Despite the quiet and hard to find notification, there was considerable backlash, including petitions to the government. This however did stop the NHS. They simply reiterated controls for the average person that were in line with current privacy practices; you could object and you’d be opted out. At least for everything from that point onwards.

Media coverage showed that UK residents were rightly livid – firstly, how would they know to opt out other than through luck of reading about it or being told; surely these things should be opt in. 

Secondly, the opt out only applied initially to all future data, but did not protect against any historical data already shared. Let’s be clear here – this isn’t just some data about things you’ve bought. This is your medical history, sexual health, details of procedures such as abortions. While the NHS noted they anonymized the data, we all know if you have enough anonymous data you can find individual characteristics to know who a person is. For example in a school class there might be 30 people whose names you don’t have. But once you filter for freckles, brown hair, a missing tooth it might only be one person that fits.

Eventually the NHS agreed to back down further and limit historical information, while also giving people access to where the data was shared and how. And herein lies the ultimate problem; with the current centralized systems you are expected to firstly find out all the places your data may have been shared, then go and read pages of incomprehensible listings about how it was shared. And then try and opt out. 

Even then, if you manage all that, there is no comprehensive third party audit to prove where that data might still reside even if simply by accident. You can look at the shared data records here and you can see how fraught with difficulty knowing how it really affects you as an individual person is. And if applicable to you, you can opt-out here. Thankfully the deadline for opting out has been postponed.

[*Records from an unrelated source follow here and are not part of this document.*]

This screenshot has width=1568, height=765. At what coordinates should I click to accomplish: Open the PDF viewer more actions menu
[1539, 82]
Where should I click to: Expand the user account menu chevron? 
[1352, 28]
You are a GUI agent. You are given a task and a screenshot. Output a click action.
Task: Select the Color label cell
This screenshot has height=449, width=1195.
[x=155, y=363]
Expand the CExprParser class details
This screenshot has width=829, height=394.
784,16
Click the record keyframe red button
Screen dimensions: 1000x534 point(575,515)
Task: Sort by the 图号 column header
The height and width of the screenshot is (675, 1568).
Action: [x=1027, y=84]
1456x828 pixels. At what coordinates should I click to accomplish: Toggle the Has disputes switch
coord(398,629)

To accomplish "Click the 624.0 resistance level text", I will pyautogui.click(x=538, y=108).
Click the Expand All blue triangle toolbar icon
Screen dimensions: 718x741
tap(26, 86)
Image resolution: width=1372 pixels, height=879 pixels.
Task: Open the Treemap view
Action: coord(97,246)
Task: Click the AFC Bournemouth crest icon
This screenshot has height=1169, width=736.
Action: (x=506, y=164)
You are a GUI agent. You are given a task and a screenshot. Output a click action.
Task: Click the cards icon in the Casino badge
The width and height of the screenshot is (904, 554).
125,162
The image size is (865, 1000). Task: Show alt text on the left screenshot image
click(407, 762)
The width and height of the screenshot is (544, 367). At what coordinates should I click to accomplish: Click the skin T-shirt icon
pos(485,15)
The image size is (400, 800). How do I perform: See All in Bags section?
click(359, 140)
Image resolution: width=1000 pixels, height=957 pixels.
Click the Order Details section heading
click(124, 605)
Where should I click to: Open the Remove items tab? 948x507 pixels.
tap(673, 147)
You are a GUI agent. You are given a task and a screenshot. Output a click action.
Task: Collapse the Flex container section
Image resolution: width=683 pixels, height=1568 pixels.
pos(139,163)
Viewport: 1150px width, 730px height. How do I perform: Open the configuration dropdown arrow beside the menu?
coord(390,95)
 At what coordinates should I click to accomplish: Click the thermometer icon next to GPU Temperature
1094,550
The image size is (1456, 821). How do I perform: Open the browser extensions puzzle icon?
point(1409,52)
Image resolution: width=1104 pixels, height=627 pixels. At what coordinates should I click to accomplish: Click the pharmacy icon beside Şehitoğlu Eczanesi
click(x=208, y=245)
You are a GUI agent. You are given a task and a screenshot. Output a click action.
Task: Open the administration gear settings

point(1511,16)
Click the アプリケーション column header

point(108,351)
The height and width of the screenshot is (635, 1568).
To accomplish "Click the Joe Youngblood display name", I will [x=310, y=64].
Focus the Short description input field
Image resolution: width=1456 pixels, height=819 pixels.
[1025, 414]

The solution to this? Distribute the data records. Quite literally each person has their own data stored across their own devices, not in a centralized database owned by someone else. A central system can act as the broker, but would not be capable of reading or interpreting anything by itself. Requests for use can come to the person, with appropriate incentivization, rather than use of the data always being justified under a legal or business need technicality. 

This allows the person to remain in control of use and data ownership, and avoids a variety of issues around corporate data storage, and expecting the average person to track down and object to all uses of their data in the world. It too has challenges, but at least they are at a scale understandable to the average person. And shouldn’t an ability to understand simply be the minimum requirement in all of this?